Complainant’s principal claim here is that the judge should have disqualified himself because of alleged bias growing out of his past association with Army JAG and his current association with Army Reserve. Past association with the military does not, of course, automatically disqualify a judge from ruling on matters involving the armed services. Maier v. Orr, 758 F.2d 1578, 1583 (Fed.Cir.1985).* In any case, there are established procedures for putting a judge’s status in issue and requesting that he disqualify himself. See 28 U.S.C. §§ 144, 455; RUSCC 63(c). If the alleged conflict of interest is discovered after judgment, the matter may be addressed in a motion for rehearing or relief from judgment pursuant to RUSCC 59, 60(b). See Maier, 758 F.2d at 1579. Determination of any such motion would be subject to review by the CAFC.
Complainant’s alternative claim that the judge was not authorized to rule on his motion to vacate the judgment is a matter going to the merits of a case and is subject to review by direct appeal to the CAFC. Such a ruling is not the proper subject of a complaint of judicial misconduct. In re Charges of Judicial Misconduct, 613 F.2d 768, 769 (9th Cir.1980); In re Charge of Judicial Misconduct, 595 F.2d at 517; In re Complaint of Judicial Misconduct No. 1, 2 Cl.Ct. at 257.
Conclusion
The complaint is dismissed pursuant to RUSCC App. B, ¶ 3(a)(1).

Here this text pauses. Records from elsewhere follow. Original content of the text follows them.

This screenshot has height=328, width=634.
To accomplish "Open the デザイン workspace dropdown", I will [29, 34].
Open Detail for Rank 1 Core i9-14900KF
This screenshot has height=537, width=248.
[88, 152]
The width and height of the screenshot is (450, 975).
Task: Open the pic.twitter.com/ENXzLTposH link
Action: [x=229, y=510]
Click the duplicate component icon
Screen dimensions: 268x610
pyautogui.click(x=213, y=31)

Maier quoted at length from an opinion issued by the Advisory Committee on Codes of Conduct of the Judicial Conference of the United States. This opinion states as follows: " 'The mere presence as a party of the military service in which the judge served or another military service ... raises no question of disqualification.”’ 758 F.2d at 1582 (footnote omitted) (quoting Advisory Committee on Codes of Conduct Advisory Opinion No. 75).